我依舊沒有回答,猛地扯開他的襯衫,剛剛那個吻的餘溫沿著他的脖頸往下,拚命的想要為自己汲取一絲溫度。
顧澤南身子僵了僵,突然抓住我的手臂,“你幹嘛?說話!”
他終於憤怒,手掌非常用力,我吃痛,一行淚落了下來。
“我想要你。”
我用盡所有力氣說出這四個字,腦海中出現的全是剛剛光盤裏的內容,是顧澤南和方憶微在一起的畫麵。

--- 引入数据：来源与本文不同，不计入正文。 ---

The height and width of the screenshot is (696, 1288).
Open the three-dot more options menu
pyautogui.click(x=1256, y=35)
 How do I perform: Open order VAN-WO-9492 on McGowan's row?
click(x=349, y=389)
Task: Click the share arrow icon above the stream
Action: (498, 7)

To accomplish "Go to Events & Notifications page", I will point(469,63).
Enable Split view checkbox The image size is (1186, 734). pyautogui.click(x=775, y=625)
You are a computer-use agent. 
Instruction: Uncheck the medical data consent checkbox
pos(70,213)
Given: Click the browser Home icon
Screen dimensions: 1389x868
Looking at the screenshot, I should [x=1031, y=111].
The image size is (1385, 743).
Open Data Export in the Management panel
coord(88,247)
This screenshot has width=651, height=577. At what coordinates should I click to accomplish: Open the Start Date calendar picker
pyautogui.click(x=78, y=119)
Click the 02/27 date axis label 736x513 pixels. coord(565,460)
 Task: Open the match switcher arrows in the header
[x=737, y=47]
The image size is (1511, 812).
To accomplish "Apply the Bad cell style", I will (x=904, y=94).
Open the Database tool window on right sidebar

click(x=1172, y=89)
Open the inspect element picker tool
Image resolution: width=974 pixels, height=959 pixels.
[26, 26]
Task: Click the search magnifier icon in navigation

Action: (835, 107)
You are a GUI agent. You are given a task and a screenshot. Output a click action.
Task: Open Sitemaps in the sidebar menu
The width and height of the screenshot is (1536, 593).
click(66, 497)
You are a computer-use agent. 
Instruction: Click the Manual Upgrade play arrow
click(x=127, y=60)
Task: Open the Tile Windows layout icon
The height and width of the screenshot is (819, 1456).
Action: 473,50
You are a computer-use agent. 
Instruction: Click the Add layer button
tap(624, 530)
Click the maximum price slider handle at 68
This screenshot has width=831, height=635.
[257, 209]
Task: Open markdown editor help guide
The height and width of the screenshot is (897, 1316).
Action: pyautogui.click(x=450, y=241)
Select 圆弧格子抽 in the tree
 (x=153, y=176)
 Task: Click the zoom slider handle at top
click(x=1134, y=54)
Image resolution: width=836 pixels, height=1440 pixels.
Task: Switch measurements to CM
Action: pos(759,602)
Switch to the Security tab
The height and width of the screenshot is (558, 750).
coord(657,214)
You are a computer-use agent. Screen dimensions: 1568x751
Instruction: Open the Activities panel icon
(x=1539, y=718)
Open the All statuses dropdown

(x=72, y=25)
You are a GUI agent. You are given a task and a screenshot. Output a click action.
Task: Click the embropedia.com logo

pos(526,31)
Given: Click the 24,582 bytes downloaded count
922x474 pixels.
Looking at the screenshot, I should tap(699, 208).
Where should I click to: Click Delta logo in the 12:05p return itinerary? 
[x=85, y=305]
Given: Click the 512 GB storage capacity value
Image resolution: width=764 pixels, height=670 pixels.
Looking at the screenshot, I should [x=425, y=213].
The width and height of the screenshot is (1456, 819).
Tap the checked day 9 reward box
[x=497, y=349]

顧澤南的手突然覆上我的臉頰,滑向下捏住我的下巴,我的淚落在了他的手背上,仰頭看他,隻遇上一雙漆黑的眸子,比這夜色還要濃稠的黑暗。
我沒有退縮。
下一秒,顧澤南將我攔腰抱起,扔向前方的沙發內,當我的後背觸到沙發時,我本能的纏住顧澤南的腰。
我將喉嚨口所有的喊叫聲咽了回去,拚命配合他。
整個人,整顆心,都因為顧澤南而滾燙。
他久久不結束,我也不肯放開他,等他終於撞進,我也暈了過去。
第二天我醒來的時候,發現自己躺在二樓的臥室裏。
腦袋還不清醒,我記不起昨晚上那些可怕的事是真實還是一場幻覺。
可身體的酸痛告訴我,那不是夢。
我和顧澤南早已經把話說清,如今的我們各不相幹,他幫我報仇的承諾已經做到,我無需再迎合討好他。
可是如今換做是我戀戀不舍。
已經愛的那麼卑微,早就失去了自我,接下來還要怎麼樣?
樓下很吵,我胡亂抓起一件外套穿上,下了樓發現顧澤南和張嫂都在,還有一群正在維修電路的工人正忙碌著。
張嫂一見我立馬走了過來,伸手從我的肩頭到手臂摸了一圈,著急地說,“澤少說昨天家裏進賊了,可把我擔心壞了,你沒事吧?”